Cooley's latest petition, which the undersigned treats as his operative § 2254 habeas petition, was docketed on December 18, 2023. (Doc. 32). Unfortunately, as explained below, it seems Cooley has chosen to ignore this Court's directives about how to correct the defects in his previous petitions. Cooley's latest petition is even more deficient than the others. Because it “plainly appears from the petition and any attached exhibits that the petitioner is not entitled to relief in the district court,” the undersigned recommends that Cooley's petition be dismissed.

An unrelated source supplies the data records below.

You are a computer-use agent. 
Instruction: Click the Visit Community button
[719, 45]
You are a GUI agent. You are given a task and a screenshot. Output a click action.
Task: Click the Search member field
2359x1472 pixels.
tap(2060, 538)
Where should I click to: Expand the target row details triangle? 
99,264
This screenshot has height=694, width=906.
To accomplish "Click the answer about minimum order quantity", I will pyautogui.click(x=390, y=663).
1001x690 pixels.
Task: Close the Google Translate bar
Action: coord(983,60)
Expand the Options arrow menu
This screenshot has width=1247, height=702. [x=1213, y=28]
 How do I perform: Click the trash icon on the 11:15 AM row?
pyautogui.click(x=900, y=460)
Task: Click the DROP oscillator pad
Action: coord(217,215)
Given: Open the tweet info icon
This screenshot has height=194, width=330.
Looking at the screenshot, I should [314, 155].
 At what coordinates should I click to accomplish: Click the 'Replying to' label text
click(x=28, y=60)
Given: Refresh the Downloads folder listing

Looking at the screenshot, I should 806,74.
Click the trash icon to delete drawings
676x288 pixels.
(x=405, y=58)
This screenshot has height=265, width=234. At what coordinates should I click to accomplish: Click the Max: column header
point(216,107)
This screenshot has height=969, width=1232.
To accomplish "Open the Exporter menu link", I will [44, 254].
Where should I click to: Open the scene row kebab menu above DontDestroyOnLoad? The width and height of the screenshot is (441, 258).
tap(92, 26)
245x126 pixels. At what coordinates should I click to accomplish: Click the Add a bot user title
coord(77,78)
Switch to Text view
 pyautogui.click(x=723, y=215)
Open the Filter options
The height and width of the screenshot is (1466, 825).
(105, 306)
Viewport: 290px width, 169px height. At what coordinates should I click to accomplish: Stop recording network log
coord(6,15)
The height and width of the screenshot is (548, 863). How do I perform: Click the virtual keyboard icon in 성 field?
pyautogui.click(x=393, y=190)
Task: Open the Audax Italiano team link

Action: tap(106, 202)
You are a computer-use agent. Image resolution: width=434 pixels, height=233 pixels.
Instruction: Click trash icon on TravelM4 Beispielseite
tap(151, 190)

See Rules Governing § 2254 Cases, R. 4.
II. ANALYSIS
A. Cooley's petition does not satisfy applicable pleading standards and, even with a liberal reading, fails to allege a violation of the Constitution or laws or treaties of the United States as required by 28 U.S.C. § 2254 .
Cooley's petition is ripe for dismissal because it (1) fails to meet applicable pleading standards and (2) does not allege that Cooley is “in custody in violation of the Constitution or laws or treaties of the United States” as required by 28 U.S.C. § 2254(a).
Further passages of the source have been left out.